--- BEGIN Input ---

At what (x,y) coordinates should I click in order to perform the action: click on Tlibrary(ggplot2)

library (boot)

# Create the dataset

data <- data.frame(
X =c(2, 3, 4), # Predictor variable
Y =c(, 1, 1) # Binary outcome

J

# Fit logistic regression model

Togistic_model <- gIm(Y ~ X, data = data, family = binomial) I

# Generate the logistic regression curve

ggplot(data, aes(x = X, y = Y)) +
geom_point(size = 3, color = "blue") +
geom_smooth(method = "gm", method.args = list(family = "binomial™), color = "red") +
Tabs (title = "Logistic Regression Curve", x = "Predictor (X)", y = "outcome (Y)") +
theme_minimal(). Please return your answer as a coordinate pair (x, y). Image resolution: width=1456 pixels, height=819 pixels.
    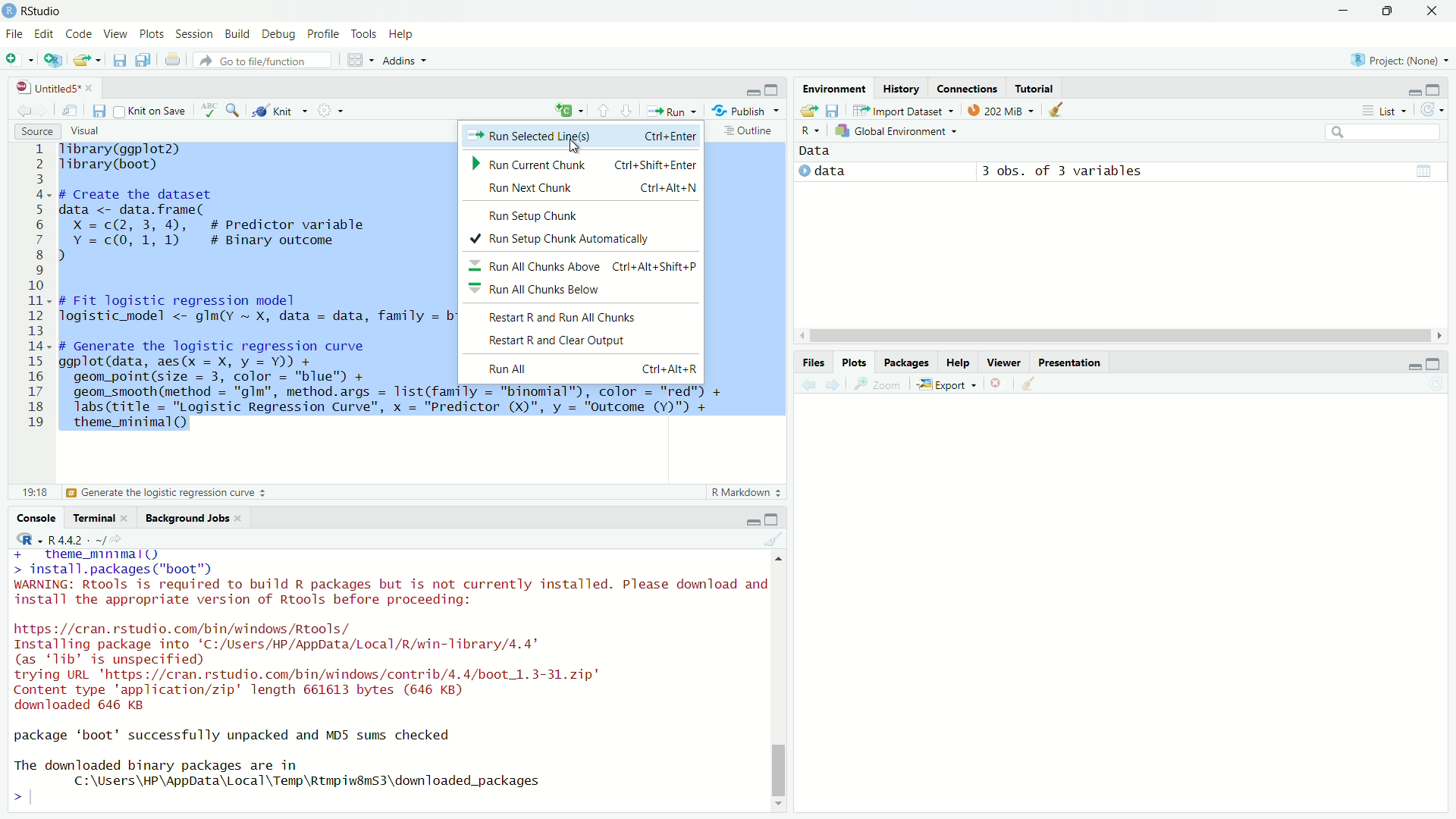
    Looking at the image, I should click on (257, 293).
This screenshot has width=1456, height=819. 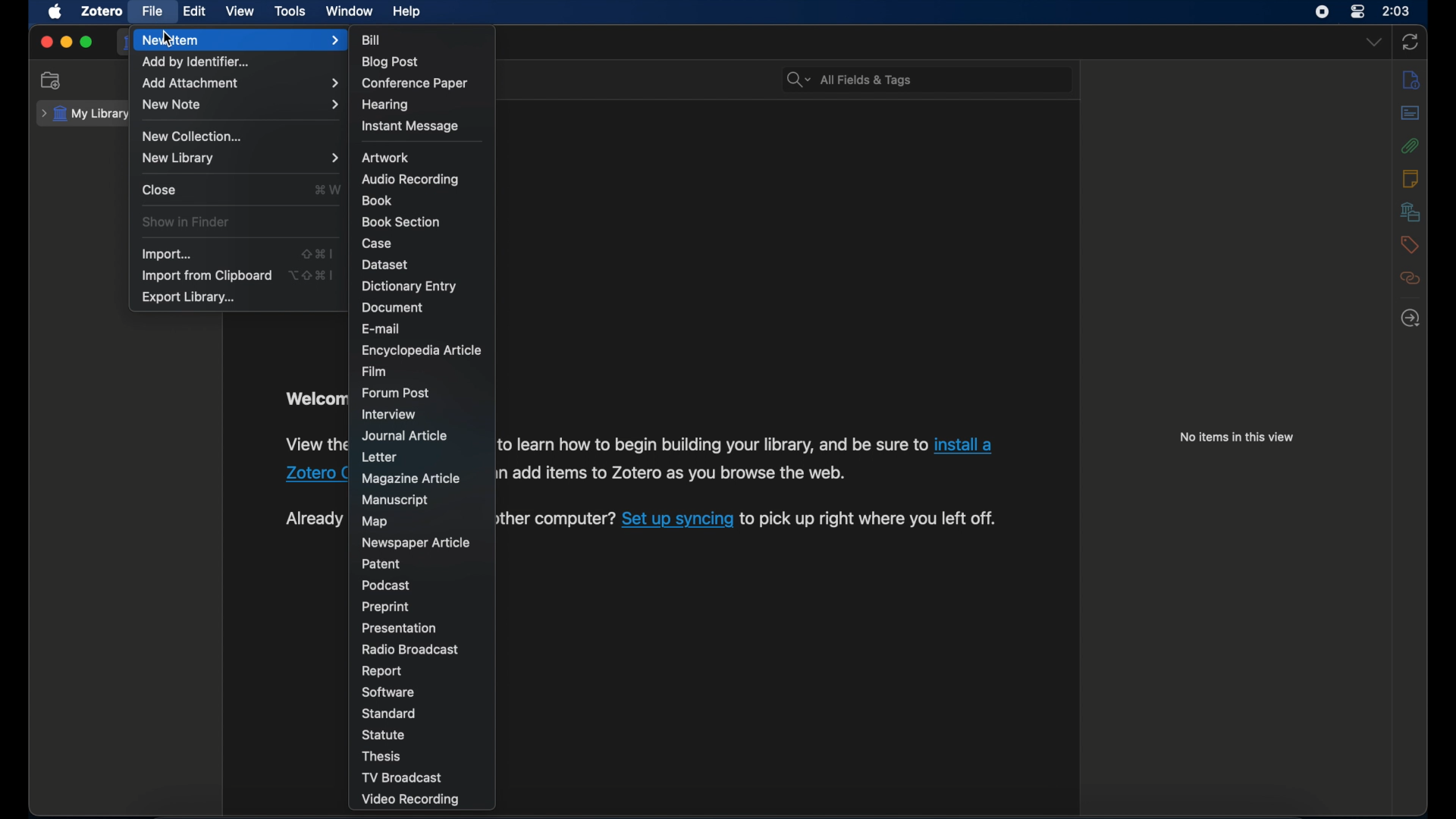 I want to click on blog post, so click(x=389, y=62).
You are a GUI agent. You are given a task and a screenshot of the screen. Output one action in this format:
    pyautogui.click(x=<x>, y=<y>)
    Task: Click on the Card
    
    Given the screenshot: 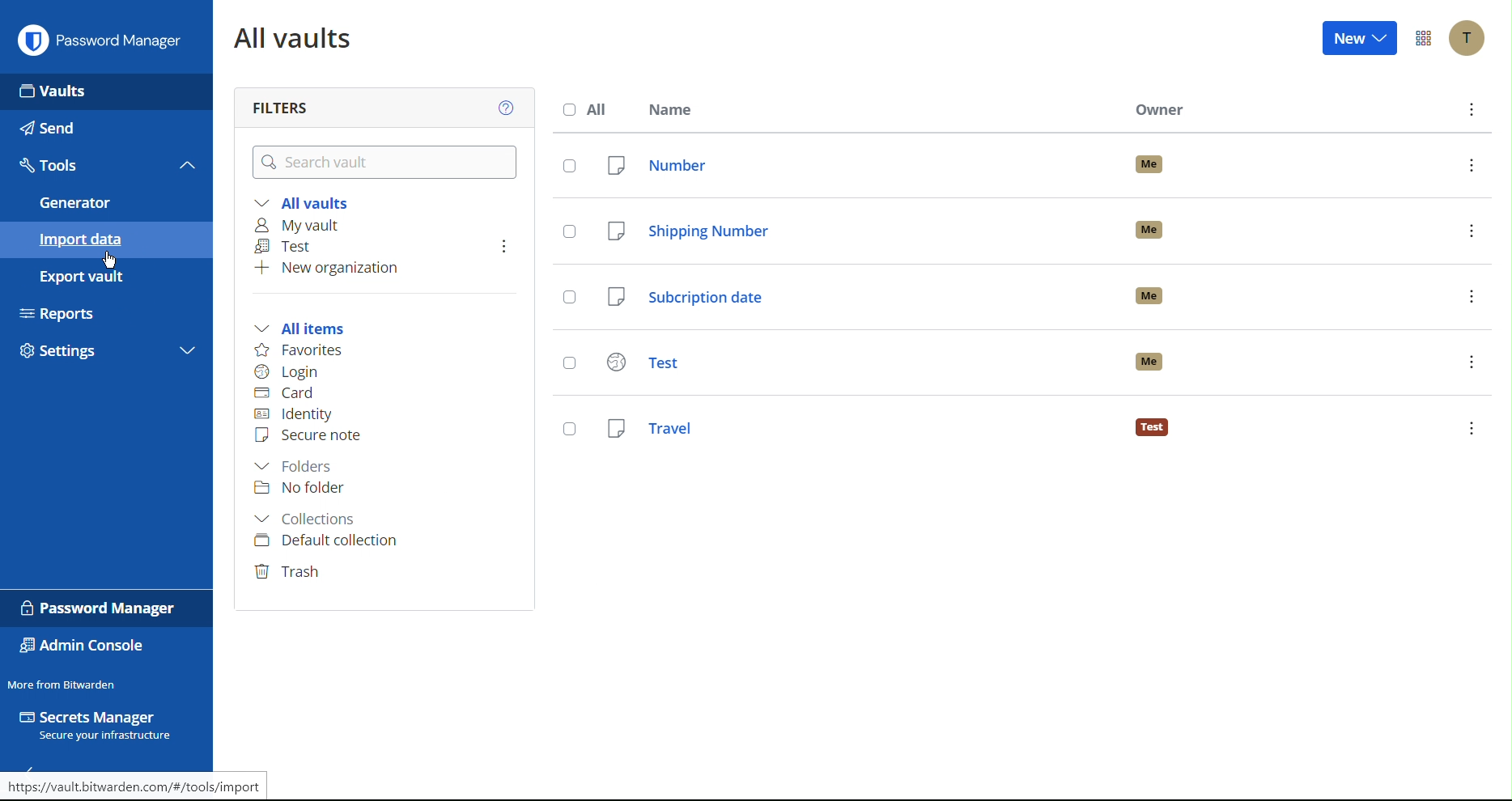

--- END Input ---

## Exercise brief
Please render the lines above as a JSON list of strings, one string per line and no blank lines, starting at the line that contains "You are a GUI" and ending at the last line. Leave the pictures out of the answer.

## Result for this task
[
  "You are a GUI agent. You are given a task and a screenshot of the screen. Output one action in this format:",
  "    pyautogui.click(x=<x>, y=<y>)",
  "    Task: Click on the Card",
  "    Given the screenshot: "
]